» **Document segment**:
## Begin

We now look at something different: a product of two vectors in \(\R^n\text{.}\)

Subsection 5.2.1 Definition of the dot product

Definition 5.2.1. The dot product.

If \(\vec x=(x_1,x_2,\ldots,x_n)\) and \(\vec y=(y_1,y_2,\ldots,y_n)\text{,}\) then the dot product (or inner product) of \(\vec x\) and \(\vec y\) is

\begin{equation*} \vec x\cdot \vec y= x_1y_1+x_2y_2+\cdots+x_n y_n =\sum_{i=1}^n x_iy_i \end{equation*}

Notice that if \(\vec x\) and \(\vec y\) are viewed as column vectors \(x\) and \(y\text{,}\) then

\begin{equation*} \vec x\cdot \vec y=x^T y \end{equation*}

and so we see that the dot product may be viewed as a special case of matrix multiplication.

Remark 5.2.2.

Since \(\vec x\cdot\vec y\) is a real number and \(x^Ty\) is a \(1\times 1\) matrix, to be completely precise we would say \(x^Ty=[\vec x\cdot\vec y]\text{.}\) We will be this precise only when not being so might create confusion.

  1. \(\displaystyle \vec x\cdot \vec y=\sum_{i=1}^n x_iy_i=\sum_{i=1}^n y_ix_i=\vec y\cdot\vec x\)

  2. By direct evaluation

    \begin{align*} \vec u\cdot(\vec x+\vec y) \amp = \sum_{i=1}^n u_i(x_i+y_i)\\ \amp = \sum_{i=1}^n (u_ix_i+u_iy_i)\\ \amp = \sum_{i=1}^n u_ix_i+\sum_{i=1}^nu_iy_i\\ \amp =\vec u\cdot \vec x+\vec u\cdot \vec y \end{align*}
  3. Using (1) and (2),

    \begin{equation*} (\vec x+\vec y)\cdot\vec u = \vec u\cdot(\vec x+\vec y) = \vec u\cdot \vec x+\vec u\cdot \vec y = \vec x\cdot \vec u + \vec y\cdot \vec u \end{equation*}
  4. Evaluating each term:

    \begin{equation*} r(\vec x\cdot\vec y)= r\sum_{i=1}^n x_iy_i \\ (r\vec x)\cdot \vec y = \sum_{i=1}^n (rx_i)y_i = \sum_{i=1}^n r(x_iy_i)= r\sum_{i=1}^n x_iy_i \\ \vec x\cdot (r\vec y)= \sum_{i=1}^n x_i(ry_i) = \sum_{i=1}^n r(x_iy_i)= r\sum_{i=1}^n x_iy_i \end{equation*}
  5. \(\vec x\cdot \vec x=\sum_{i=1}^n x_i^2\text{,}\) and since \(x_i^2\ge0\) for any real number, we have \(\vec x\cdot \vec x\ge0\text{.}\) For the value to actually be \(0\text{,}\) we must have each \(x_i^2=0\) and hence \(x_i=0\) for \(i=1,\ldots,n\text{.}\) In this case \(\vec x=\vec0\text{.}\)

## End

» **Given problem**: In the dot product passage, list every label numbered in the form 5.2.x, along with any title attached to it.

» **Stored records**:

## Begin

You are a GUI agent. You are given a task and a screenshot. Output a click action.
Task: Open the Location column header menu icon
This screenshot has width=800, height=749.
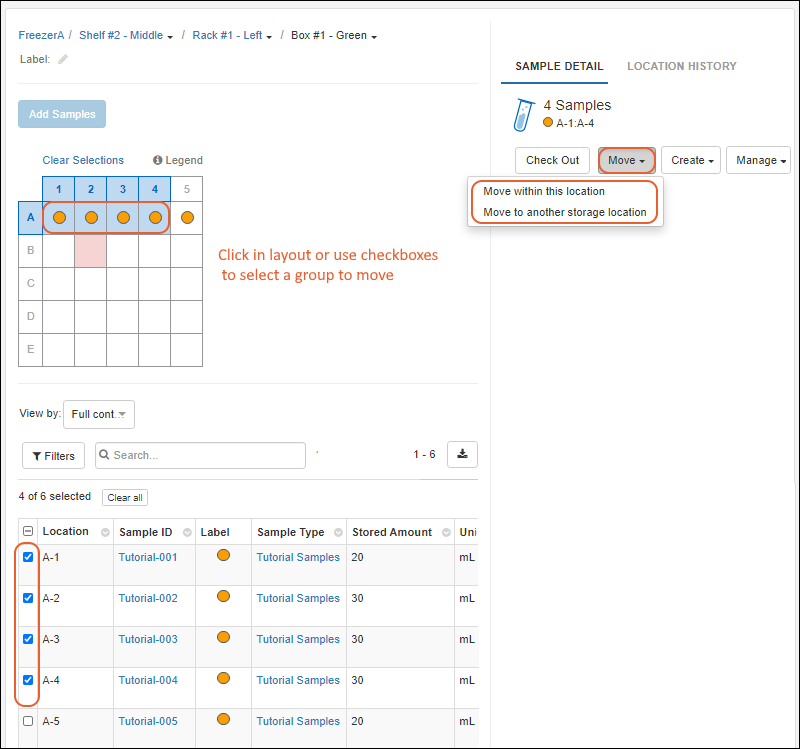100,532
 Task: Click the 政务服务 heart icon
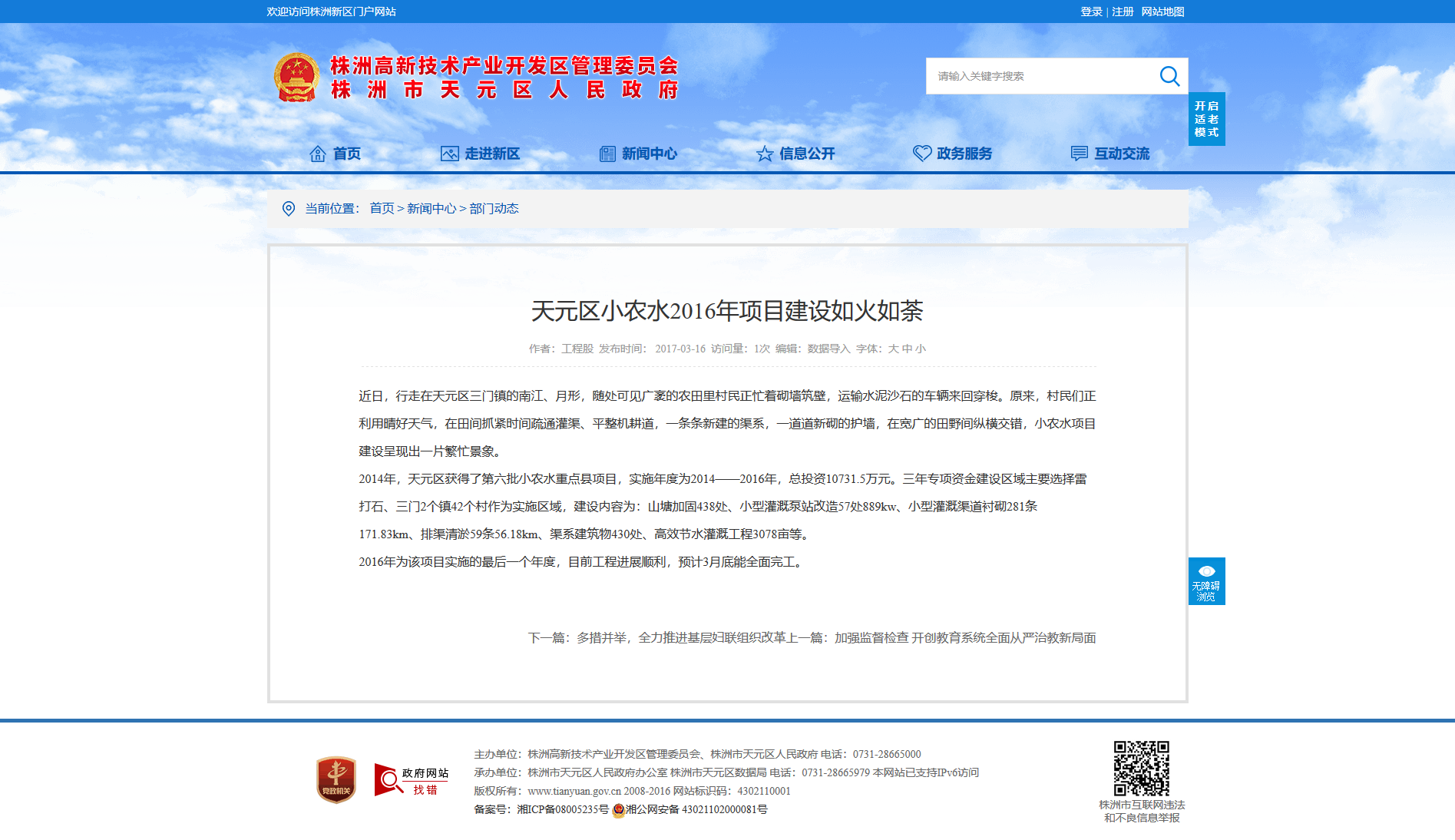[922, 154]
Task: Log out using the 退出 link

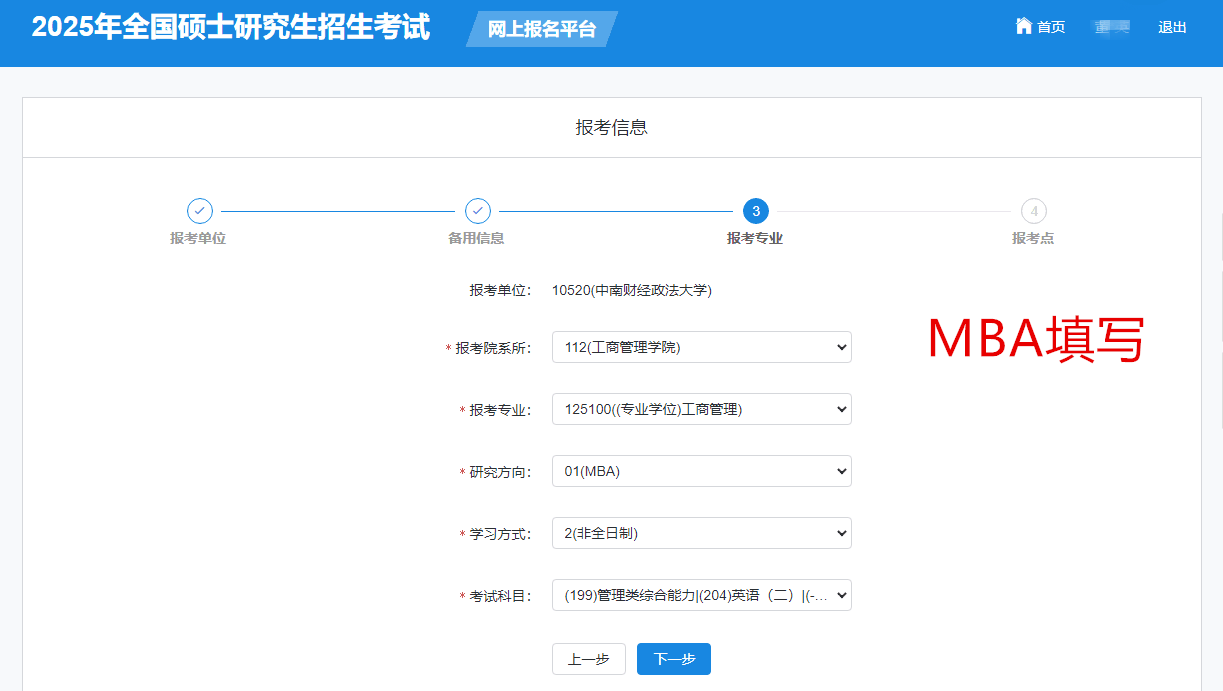Action: [1172, 27]
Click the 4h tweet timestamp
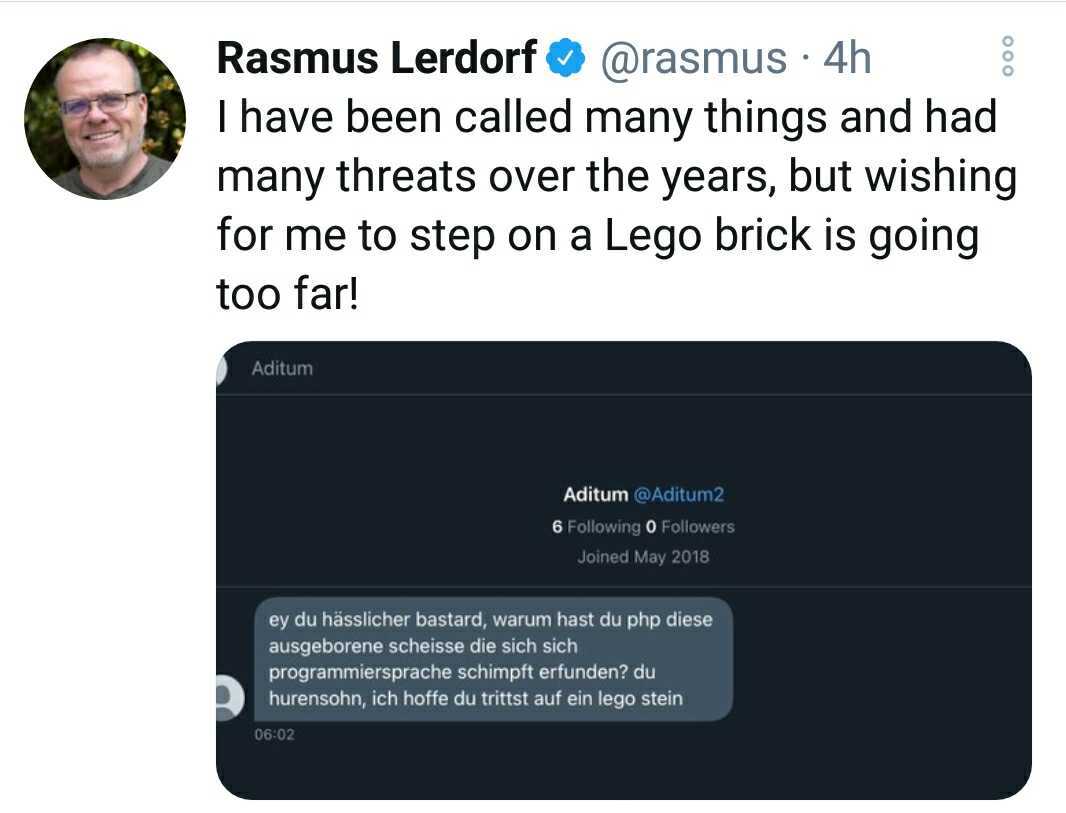 846,60
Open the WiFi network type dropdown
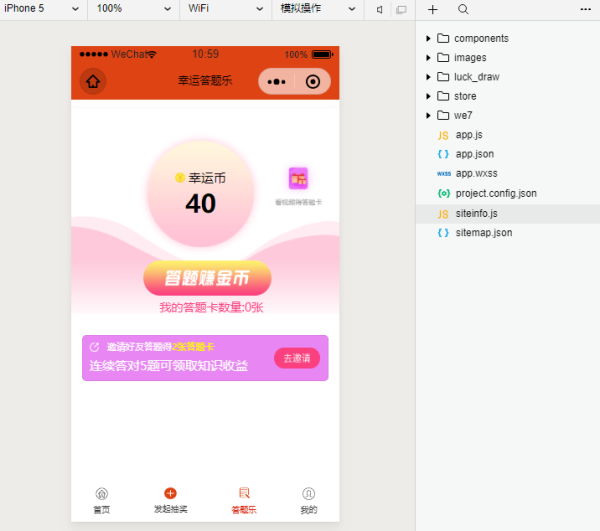This screenshot has height=531, width=600. click(x=224, y=9)
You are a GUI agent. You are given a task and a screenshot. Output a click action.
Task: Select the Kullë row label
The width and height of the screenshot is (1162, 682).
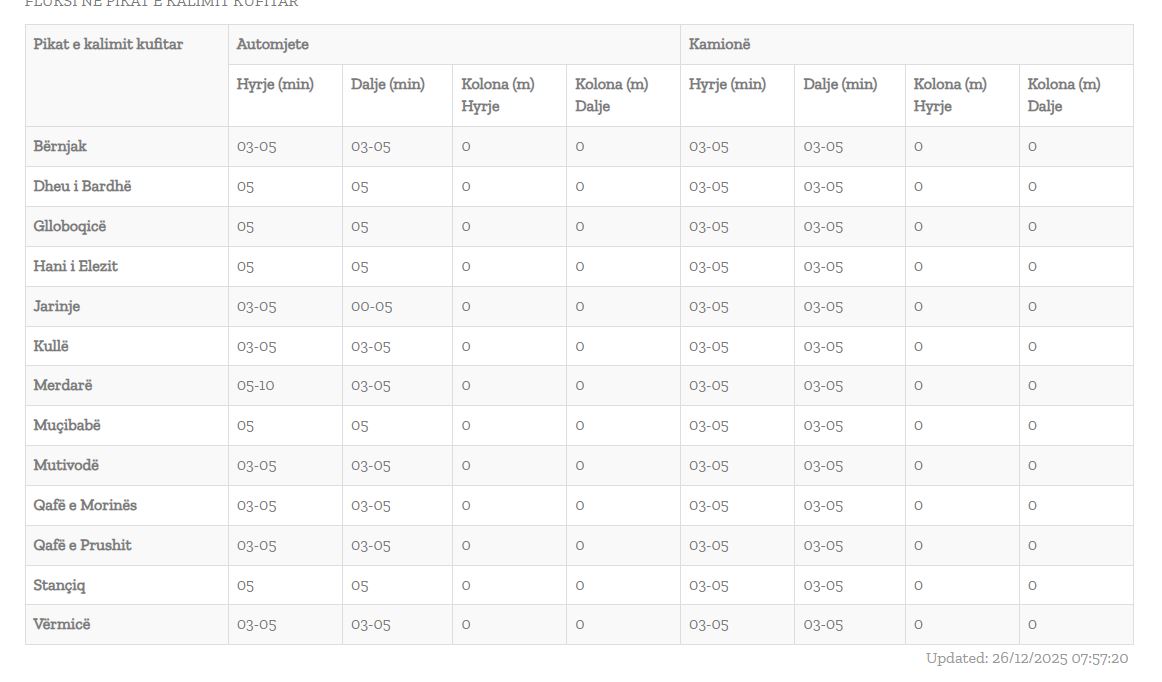tap(52, 346)
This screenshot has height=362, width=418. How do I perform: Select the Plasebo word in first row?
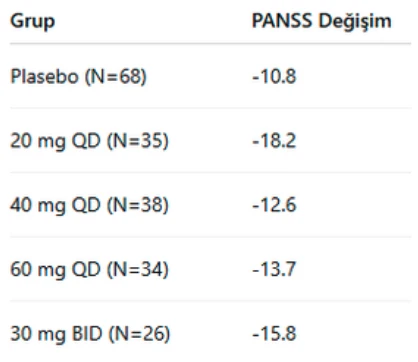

## End

» **Result**:
- Subsection 5.2.1: Definition of the dot product
- Definition 5.2.1: The dot product
- Remark 5.2.2 (no title)